Position Paper - HB22-1277

Author: Meghan MacKillop

March 17, 2022

Your "YES" Vote is Respectfully Requested on HB22-1277


Credit unions are currently unable to accept funds from or provide loans to a public entity because state law restricts eligible depository institutions to banks and savings and loans associations that are insured by the FDIC. Public entities should be able to deposit public funds credit unions if they are federally insured by the National Credit Union Administration (NCUA), a change that 27 states have made.  

House Bill 22-1277 is a product of increased demand from public entities to use credit unions for financial services. Public entities, including municipalities, deserve to have all options available for financial services and to choose the best institution as stewards of taxpayer dollars. Credit unions can be locally owned, community-based financial services providers that can provide competitive yields on deposits, lower loan rates, lower fees, and are insured to the same levels as banks through the NCUA.  Choice and competition will result in better and more responsible results for taxpayers.  Colorado is becoming an outlier in the country as 27 states allow public entities to choose their financial institutions, which includes credit unions. 

What House Bill 22-1277 does

HB22-1277 amends various government-related state statutes to allow public entities to use any financial institution that is federally insured by the FDIC or NCUA. 

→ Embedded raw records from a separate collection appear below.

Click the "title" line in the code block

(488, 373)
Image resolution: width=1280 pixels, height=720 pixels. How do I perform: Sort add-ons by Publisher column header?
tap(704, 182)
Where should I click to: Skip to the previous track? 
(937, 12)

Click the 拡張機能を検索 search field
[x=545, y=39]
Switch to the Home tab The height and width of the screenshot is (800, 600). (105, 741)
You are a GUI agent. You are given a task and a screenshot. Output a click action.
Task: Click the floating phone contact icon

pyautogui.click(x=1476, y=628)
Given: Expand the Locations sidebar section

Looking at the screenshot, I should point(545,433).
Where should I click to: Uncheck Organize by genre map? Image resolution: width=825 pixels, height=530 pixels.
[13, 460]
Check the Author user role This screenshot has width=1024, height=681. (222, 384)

HB22-1277 amends the Savings and Loan Association Public Deposit Protection Act and other state statutes to include state and federally chartered credit unions insured by the NCUA. This allows credit unions to have the same abilities to provide services for public entities as banks and savings and loan associations and ensures that credit unions are subject to the same regulatory requirements for public funds, including requirements to secure public deposits with adequate collateral.